In Harleysville, the Court closely examined the liability insurer’s reservation letters and concluded that they were insufficient, since they (a) did not include the insurer’s position related to its quoted insurance provisions, (b) did not disclose the insurer’s intent to file suit to contest coverage, (c) did not inform the insureds of possible conflicts of interest and the need to protect their interests, and (d) generally failed to indicate that the insurer disputed coverage for any specific portion or type of damages. The Court held that the insurer had not properly reserved its rights, and thus could not contest coverage on grounds that were only vaguely articulated. Here, the South Carolina Supreme Court sent a clear message to insurers that any gamesmanship in reservation of rights responses is at the insurer’s peril.

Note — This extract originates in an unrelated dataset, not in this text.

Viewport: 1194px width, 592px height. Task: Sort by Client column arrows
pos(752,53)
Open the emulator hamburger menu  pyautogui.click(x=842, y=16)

3. Liberty Surplus v. Ledesma: An Employer Can Have Coverage Even if Its Employee Intentionally Commits Harm or Damage
In a third insurance coverage case, the California Supreme Court considered a California law question posed by the United States Court of Appeals for the Ninth Circuit: “When a third party sues an employer for the negligent hiring, retention and supervision of an employee who intentionally injured that third party, does the suit allege an ‘occurrence’ under the employer’s commercial general liability policy?” Liberty Surplus Ins. Corp. v. Ledesma & Meyer Constr. Co., 5 Cal. 5th 216 (2018). The term “occurrence” was defined in the policy as an “accident.” The Court concluded that yes, such a claim against an employer can be considered accidental — even if the employee’s act is intentional — and thereby an employer may be entitled to coverage.
The Court began its analysis by reiterating long established duty to defend coverage standards under which the insured must provide only the existence of a potential for coverage under a policy, while the insurer must establish the absence of any such potential. To negate an obligation to provide a defense to its insured, the insurer must prove that there is no way the underlying claim can fall within policy coverage. The Court noted that negligent hiring, retention, or supervision claims seek to impose liability on the employer and not the employee. Thus, even in the face of clear intentional bad conduct or a willful act by an employee, an employer may still have coverage. Negligent hiring and supervision claims are based upon an independent tort in failing to prevent the employee’s bad acts, and thus there is an expectation of coverage so long as the employer did not act in a manner for which the intentional act exclusion barred coverage. The California Supreme Court noted that any other rule could leave employers without coverage if an employee’s conduct is deliberate.